United States District Court, Northern District of Indiana
Feb 6, 2023
1:17-CR-39-HAB (N.D. Ind. Feb. 6, 2023)

Opinion

1:22-CV-456 1:17-CR-39-HAB

02-06-2023

UNITED STATES OF AMERICA v. ADONNIS CARSWELL


OPINION AND ORDER

HOLLY A. BRADY, UNITED STATES DISTRICT COURT JUDGE

Defendant Adonnis Carswell (Carswell) has filed a motion under Fed.R.Civ.P. 60(b)(4) and 62.1 asking the Court to reopen his request for habeas relief under 28 U.S.C. §2255 or to provide an indicative ruling. (ECF No. 179). At the same time he filed these motions, Carswell filed a Notice of Appeal appealing this Court's dismissal of his §2255 petition. (ECF No. 180).

Carswell's filing of a notice of appeal does not deprive a district court of jurisdiction to decide a Rule 60(b) motion. Chicago Downs Ass'n v. Chase, 944 F.2d 366, 370 (7th Cir. 1991). Under Rule 60(b), a court may set aside a judgment for six reasons, including as pertinent here, “the judgment is void.” Fed.R.Civ.P. 60(b)(4). Relief under Rule 60(b) is an extraordinary remedy reserved for extraordinary circumstances. See Gonzalez v. Crosby, 545 U.S. 524, 535 (2005); Eskridge v. Cook Cnty., 577 F.3d 806, 809 (7th Cir. 2009).

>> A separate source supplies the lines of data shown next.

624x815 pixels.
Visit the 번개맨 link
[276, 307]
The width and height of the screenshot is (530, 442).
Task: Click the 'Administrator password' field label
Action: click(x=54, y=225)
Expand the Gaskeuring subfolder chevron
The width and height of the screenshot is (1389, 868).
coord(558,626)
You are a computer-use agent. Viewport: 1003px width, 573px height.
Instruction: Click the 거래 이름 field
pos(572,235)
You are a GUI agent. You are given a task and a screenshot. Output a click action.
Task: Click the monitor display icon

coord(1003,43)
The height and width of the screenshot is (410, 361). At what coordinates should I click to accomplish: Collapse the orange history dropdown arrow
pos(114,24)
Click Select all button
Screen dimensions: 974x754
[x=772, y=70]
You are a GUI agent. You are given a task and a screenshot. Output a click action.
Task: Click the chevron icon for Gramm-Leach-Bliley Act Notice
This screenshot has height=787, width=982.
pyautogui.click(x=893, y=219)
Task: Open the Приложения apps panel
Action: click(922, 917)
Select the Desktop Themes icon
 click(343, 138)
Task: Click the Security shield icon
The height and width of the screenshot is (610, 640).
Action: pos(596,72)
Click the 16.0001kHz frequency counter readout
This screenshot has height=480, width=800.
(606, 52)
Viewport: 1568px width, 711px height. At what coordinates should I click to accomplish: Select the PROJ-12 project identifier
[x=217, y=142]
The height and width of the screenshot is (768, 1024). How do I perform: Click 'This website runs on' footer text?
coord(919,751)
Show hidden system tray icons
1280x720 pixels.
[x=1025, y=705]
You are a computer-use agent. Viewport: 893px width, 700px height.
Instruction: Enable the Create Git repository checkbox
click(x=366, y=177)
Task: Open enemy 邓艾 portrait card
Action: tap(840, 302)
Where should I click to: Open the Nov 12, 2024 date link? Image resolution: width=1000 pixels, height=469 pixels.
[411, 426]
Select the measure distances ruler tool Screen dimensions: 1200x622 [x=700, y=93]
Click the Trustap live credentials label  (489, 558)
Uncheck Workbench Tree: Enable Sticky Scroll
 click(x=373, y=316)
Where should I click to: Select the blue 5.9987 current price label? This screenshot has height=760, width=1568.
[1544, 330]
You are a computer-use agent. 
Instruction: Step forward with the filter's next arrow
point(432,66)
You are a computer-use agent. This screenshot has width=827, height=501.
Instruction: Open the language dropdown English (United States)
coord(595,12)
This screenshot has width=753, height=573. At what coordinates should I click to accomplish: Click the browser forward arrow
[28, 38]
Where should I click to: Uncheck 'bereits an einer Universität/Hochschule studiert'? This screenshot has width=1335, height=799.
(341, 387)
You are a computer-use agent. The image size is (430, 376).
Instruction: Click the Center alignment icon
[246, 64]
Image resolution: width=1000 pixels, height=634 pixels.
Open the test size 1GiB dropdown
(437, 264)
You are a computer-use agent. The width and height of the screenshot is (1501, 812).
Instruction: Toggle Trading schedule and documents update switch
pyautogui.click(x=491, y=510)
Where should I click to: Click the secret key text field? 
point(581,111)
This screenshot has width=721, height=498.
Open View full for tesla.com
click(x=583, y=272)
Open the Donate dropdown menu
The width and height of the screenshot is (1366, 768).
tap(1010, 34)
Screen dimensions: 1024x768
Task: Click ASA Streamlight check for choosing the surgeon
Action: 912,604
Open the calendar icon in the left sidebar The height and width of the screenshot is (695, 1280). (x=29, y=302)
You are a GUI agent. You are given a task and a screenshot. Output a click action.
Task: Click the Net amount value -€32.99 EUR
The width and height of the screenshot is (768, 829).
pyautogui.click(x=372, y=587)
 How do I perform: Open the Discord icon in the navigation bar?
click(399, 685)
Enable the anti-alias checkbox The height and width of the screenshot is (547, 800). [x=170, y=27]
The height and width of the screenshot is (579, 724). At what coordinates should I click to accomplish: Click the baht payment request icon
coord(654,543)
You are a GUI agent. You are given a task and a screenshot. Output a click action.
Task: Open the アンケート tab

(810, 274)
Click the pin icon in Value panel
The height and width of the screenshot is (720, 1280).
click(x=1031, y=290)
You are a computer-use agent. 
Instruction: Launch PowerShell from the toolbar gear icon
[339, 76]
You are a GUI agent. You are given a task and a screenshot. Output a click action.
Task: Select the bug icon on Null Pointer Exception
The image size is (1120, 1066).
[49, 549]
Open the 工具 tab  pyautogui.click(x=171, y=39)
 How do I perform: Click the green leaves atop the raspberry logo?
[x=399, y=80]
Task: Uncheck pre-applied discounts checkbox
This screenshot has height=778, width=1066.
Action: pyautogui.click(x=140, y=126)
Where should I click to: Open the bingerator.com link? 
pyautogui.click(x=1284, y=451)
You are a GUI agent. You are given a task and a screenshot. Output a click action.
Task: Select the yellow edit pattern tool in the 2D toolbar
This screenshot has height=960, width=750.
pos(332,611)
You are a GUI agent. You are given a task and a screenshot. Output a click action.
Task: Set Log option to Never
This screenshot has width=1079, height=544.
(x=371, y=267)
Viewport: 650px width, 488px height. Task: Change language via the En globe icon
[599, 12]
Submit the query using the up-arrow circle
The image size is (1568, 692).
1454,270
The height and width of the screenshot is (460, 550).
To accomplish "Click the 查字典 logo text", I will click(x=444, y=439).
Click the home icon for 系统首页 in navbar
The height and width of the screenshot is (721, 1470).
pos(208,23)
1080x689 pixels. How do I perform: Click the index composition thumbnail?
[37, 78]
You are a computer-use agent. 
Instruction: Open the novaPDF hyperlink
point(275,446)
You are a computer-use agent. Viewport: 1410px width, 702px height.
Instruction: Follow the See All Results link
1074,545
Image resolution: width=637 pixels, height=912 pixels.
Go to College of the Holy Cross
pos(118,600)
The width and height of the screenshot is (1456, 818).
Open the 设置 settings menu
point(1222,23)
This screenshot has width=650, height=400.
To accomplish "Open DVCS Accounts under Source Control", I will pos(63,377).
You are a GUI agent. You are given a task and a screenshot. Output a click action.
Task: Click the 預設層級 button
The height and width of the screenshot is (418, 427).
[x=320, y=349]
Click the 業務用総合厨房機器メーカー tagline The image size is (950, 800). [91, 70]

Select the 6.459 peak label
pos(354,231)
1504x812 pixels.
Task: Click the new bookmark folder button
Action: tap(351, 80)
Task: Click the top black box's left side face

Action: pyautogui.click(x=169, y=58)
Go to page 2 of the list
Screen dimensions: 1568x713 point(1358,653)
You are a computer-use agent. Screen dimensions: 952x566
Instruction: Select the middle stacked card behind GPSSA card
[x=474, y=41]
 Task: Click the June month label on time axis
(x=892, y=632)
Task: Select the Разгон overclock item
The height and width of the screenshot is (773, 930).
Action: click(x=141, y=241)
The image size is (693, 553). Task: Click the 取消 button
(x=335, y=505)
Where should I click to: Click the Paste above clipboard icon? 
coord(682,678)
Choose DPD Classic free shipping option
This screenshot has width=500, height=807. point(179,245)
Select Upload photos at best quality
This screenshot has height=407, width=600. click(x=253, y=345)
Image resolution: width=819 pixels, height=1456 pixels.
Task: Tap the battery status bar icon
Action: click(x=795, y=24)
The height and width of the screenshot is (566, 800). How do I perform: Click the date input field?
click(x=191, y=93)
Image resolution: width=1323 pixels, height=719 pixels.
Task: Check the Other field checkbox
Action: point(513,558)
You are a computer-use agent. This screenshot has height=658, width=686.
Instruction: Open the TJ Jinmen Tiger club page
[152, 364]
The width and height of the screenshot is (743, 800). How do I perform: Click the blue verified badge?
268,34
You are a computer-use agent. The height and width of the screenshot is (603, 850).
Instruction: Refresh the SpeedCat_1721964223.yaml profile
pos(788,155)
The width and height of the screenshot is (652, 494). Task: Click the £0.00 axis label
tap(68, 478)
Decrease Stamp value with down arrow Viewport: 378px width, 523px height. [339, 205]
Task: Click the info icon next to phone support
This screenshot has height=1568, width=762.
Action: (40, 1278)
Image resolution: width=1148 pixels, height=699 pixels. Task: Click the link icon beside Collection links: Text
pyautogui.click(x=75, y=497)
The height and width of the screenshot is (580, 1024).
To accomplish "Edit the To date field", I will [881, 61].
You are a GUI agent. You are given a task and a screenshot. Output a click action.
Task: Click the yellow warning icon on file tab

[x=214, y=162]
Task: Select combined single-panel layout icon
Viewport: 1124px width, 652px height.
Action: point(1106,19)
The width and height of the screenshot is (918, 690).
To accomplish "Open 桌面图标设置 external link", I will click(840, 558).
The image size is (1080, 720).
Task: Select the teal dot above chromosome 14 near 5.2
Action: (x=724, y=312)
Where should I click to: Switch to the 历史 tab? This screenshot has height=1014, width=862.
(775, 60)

In his motion, Carswell asserts that the Court's denial of his §2255 motion as untimely was based on a fraudulently filed document. He asserts that the motion (ECF No. 173) received by the Court by a third-party, Second Chance 4 R.E.A.L. in Buffalo, New York, on his behalf was fraudulent and should not have been considered by the Court. Instead, Carswell focuses on a document he filed 5 days post-judgment at ECF No. 176 which the Court construed as a supplement to his original motion. Interestingly, the content of ECF No. 176 and ECF No. 173 is virtually identical, with one exception; ECF No. 176 has a declaration under penalty of perjury that it was deposited in the prison's mailing system for filing on July 25, 2022. Carswell filed a motion to reconsider arguing that he should have the benefit of the mailbox rule. On January 10, 2022, the Court denied the motion to reconsider specifically addressing the filing at ECF No. 176, stating:

This document, like the first he submitted, reeks of foul fish. Carswell does not offer any explanation as to how a document placed in the prison mailing system in late July does not reach the District Court until December 19, 2022. The envelope, albeit difficult to read, shows a postmark date in December 2022, further calling into question Carswell's statement that he timely submitted his §2255 to the institution in July. Carswell has produced nothing to show that the USPS mail he claims he deposited in the institution's mail in July was returned to him nor is there any evidence that anyone at the institution misplaced or failed to mail his §2255 petition. While such evidence may be indicative of an equitable tolling argument, the Court is not willing to undertake such a review without any evidence from Carswell. Additionally, the fact that Carswell alleges that he sent his petition to the Court in July and did not follow up when he heard nothing from the Court for almost four months, demonstrates a lack of due diligence on his part. Accordingly, the Motion to Reconsider (ECF No. 177) is DENIED.
(Opinion and Order, ECF No. 178).

Rule 60(b)(4),” authorizing reconsideration where a judgment is void, “applies only in the rare instance where a judgment is premised either on a certain type of jurisdictional error or on a violation of due process that deprives a party of notice or the opportunity to be heard.” United Student Aid Funds, Inc. v. Espinosa, 559 U.S. 260, 271 (2010). Here, the Court understands Carswell to be arguing that he was denied due process when the Court relied on a fraudulently filed document and denied him §2255 relief. But the Court did consider his second filing and, it too, was filed well outside the one year limitation for filing a §2255 petition.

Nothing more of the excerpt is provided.